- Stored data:
[Start of section]

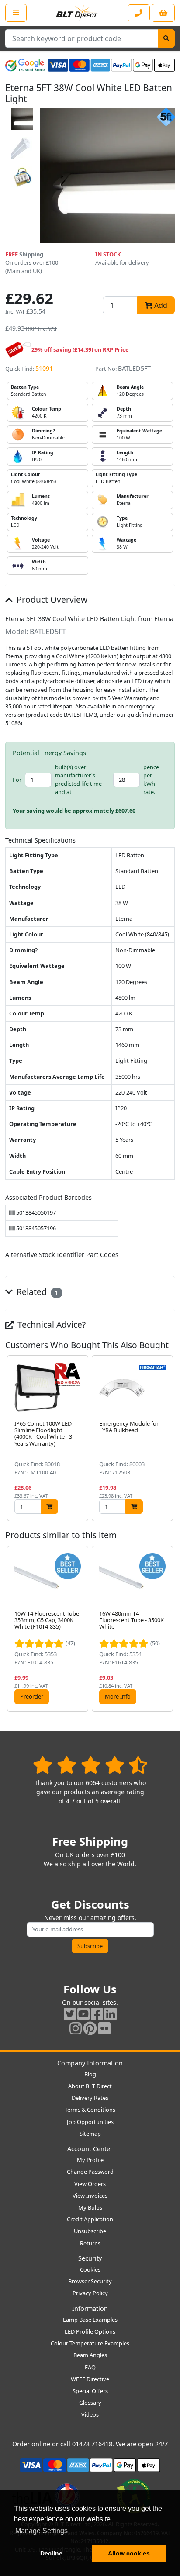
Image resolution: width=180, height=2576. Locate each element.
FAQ (90, 2367)
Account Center (90, 2148)
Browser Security (90, 2281)
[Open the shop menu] (16, 12)
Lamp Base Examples (90, 2320)
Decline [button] (51, 2553)
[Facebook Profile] (97, 2013)
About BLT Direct (90, 2086)
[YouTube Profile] (83, 2013)
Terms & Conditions (90, 2109)
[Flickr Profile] (104, 2028)
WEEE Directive (90, 2379)
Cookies (90, 2269)
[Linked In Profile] (110, 2013)
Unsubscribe (90, 2231)
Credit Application (90, 2219)
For (17, 780)
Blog (90, 2074)
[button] (168, 1438)
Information (90, 2308)
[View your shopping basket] (163, 13)
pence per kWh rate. (151, 779)
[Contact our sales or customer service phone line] (139, 12)
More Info (118, 1696)
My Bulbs (90, 2207)
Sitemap (90, 2133)
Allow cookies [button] (129, 2553)
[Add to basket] (49, 1506)
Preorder (31, 1696)
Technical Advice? (50, 1324)
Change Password (90, 2171)
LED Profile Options (90, 2331)
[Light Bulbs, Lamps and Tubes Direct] (77, 13)
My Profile (90, 2160)
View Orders (90, 2184)
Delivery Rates (90, 2098)
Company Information (90, 2063)
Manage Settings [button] (41, 2531)
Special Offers (90, 2391)
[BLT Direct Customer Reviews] (90, 1765)
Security (90, 2258)
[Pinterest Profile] (90, 2028)
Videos (90, 2414)
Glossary (90, 2403)
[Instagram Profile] (75, 2028)
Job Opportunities (90, 2122)
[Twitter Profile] (70, 2013)
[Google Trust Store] (25, 65)
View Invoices (90, 2196)
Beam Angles (90, 2355)
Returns (90, 2243)
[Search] (166, 38)
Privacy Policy (90, 2293)
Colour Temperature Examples (90, 2343)
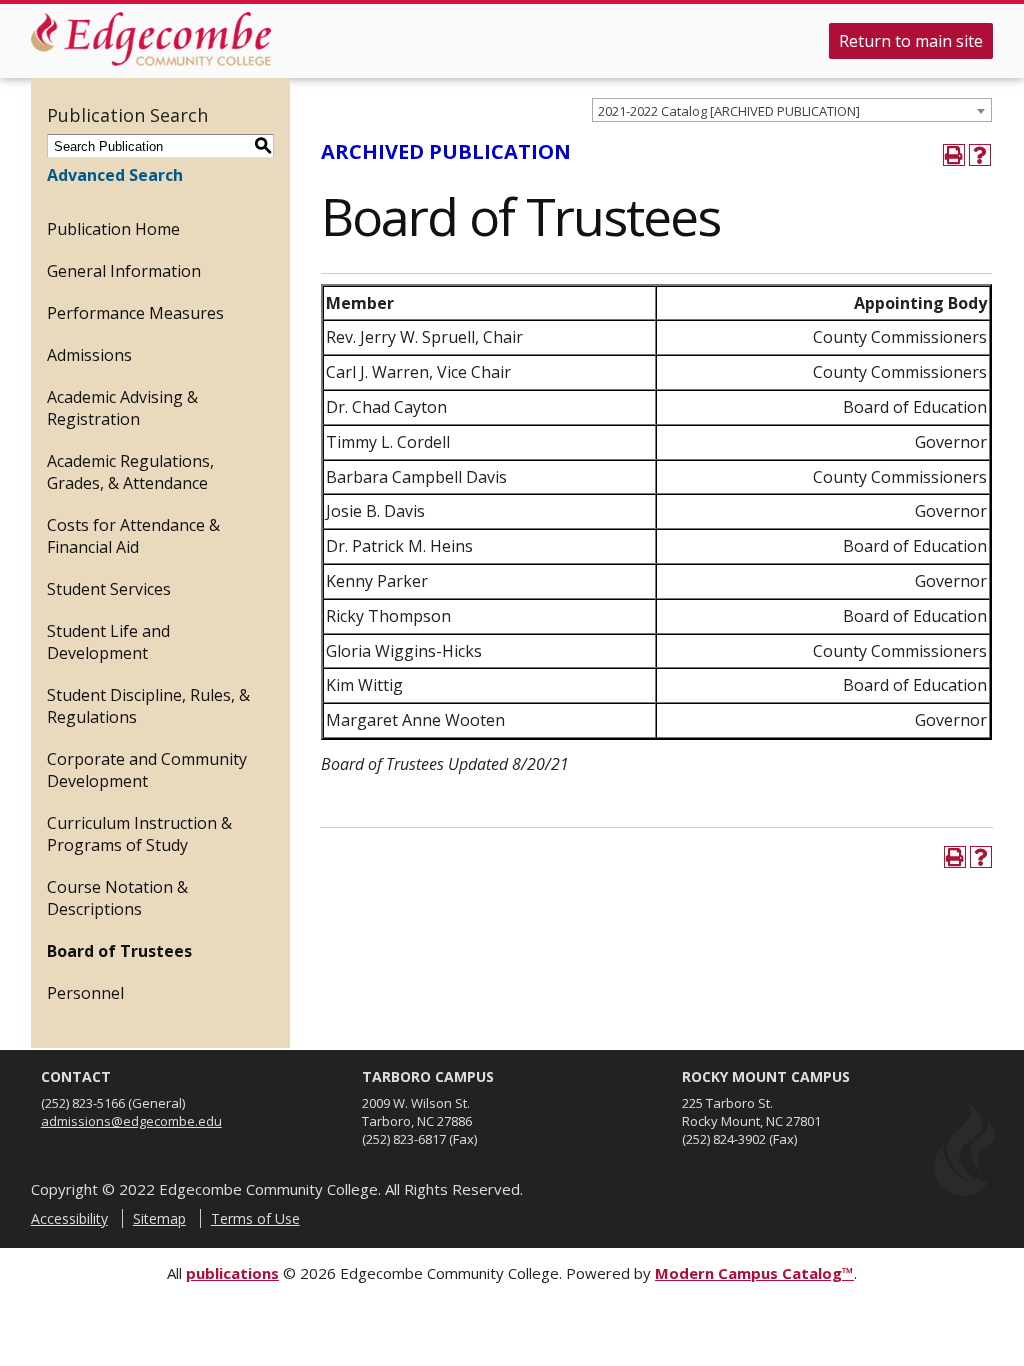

[End of section]

- Instructions to follow:
Go through the records above line by line and say how many lines include "button", giving only that number.

- Reply to the task:
4